Putin is to hold bilateral talks with leaders of the other BRICS countries -- China, Brazil, South Africa and India -- in the city of Ufa in the Ural mountains for a summit that Moscow hopes will show it is not cut off, despite its standoff with the West over Ukraine.
South African President Jacob Zuma arrived on Tuesday in Ufa while China's Xi was set to arrive Wednesday, as was India's Modi, breaking off a visit to Central Asia. The BRICS summit itself is on Thursday.
Taking place at the same time in the provincial city about 1,100 kilometres (750 miles) from Moscow is a meeting of the regional security grouping, the Shanghai Cooperation Organisation (SCO), at which Putin will meet Iranian President Hassan Rouhani.

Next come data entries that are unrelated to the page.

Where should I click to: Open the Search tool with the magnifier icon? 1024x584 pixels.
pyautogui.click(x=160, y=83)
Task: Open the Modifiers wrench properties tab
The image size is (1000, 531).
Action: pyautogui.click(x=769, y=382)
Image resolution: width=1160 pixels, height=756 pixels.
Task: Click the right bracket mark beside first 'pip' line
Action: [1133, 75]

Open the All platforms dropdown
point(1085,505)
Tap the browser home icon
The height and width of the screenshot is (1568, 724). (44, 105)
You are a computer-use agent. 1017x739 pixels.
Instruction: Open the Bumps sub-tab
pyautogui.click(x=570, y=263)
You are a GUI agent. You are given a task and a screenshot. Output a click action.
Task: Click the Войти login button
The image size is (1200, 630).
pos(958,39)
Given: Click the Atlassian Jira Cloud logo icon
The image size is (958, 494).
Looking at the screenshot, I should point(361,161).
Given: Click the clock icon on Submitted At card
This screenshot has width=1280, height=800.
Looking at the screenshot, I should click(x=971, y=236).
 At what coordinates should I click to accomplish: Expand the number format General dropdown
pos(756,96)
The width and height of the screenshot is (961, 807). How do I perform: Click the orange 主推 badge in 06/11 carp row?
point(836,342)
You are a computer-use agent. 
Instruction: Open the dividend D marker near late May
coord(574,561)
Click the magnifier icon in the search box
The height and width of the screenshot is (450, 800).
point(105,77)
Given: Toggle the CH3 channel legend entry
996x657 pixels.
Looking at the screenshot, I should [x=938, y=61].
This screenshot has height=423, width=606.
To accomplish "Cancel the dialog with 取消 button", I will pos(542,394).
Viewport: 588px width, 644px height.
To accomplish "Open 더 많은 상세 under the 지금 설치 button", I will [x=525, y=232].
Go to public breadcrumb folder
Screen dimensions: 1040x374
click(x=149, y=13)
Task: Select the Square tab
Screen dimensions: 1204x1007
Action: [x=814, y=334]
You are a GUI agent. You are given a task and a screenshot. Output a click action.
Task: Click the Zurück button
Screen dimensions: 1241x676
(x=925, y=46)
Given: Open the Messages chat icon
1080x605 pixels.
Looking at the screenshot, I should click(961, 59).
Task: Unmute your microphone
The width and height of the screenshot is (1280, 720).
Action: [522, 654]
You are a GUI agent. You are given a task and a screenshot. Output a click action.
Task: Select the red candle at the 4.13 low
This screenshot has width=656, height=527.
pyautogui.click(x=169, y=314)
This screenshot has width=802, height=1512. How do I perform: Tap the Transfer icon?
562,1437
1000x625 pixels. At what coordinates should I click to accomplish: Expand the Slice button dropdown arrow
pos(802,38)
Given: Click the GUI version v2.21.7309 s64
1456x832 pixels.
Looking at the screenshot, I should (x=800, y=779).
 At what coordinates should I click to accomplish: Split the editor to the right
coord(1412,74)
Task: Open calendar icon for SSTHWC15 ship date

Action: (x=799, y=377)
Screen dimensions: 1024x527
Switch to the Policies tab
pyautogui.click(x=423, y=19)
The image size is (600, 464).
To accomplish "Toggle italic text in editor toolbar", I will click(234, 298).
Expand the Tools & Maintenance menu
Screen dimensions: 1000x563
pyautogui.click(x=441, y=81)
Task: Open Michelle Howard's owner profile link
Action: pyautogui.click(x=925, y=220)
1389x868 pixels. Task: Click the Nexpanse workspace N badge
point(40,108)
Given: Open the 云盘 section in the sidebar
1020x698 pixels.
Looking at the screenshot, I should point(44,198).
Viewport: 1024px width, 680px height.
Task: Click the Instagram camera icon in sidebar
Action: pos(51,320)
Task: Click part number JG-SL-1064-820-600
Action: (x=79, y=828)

Iran has observer status in the SCO, which is made up of Russia, China and the ex-Soviet Central Asian states of Kazakhstan, Kyrgyzstan, Tajikistan and Uzbekistan.
The high-profile gatherings come as Moscow is locked in an bitter standoff with the West over the Ukraine crisis that has seen Putin given the cold shoulder by the EU and the United States.
The hosting of the BRICS summit "emphasised that Russia's isolation is non-existent as before, despite the claims of some politicians in the United States and the European Union," political analyst Alexei Mukhin who heads the pro-Kremlin Centre for Political Information, told Kommersant FM radio.
BRICS "augurs the formation of a new world, in which the West will not dominate," Fyodor Lukyanov, the Kremlin-linked chairman of the Council on Foreign and Defence Policy, wrote in Rossiiskaya Gazeta state daily.
"Behind closed doors and at a working lunch, the leaders will discuss all the current problems on the international agenda including Ukraine, including Greece, and the terrorist threat from the Islamic State group," Yury Ushakov, Putin's top foreign policy aide, told journalists ahead of the summit, quoted by RIA Novosti news agency.
Among the main items on the agenda will be the establishment of a BRICS bank to finance infrastructure projects in member states and developing countries.
"This will probably be one of the world's leading institutions, which will focus on infrastructure projects," Russia's economy minister Alexei Ulyukayev said.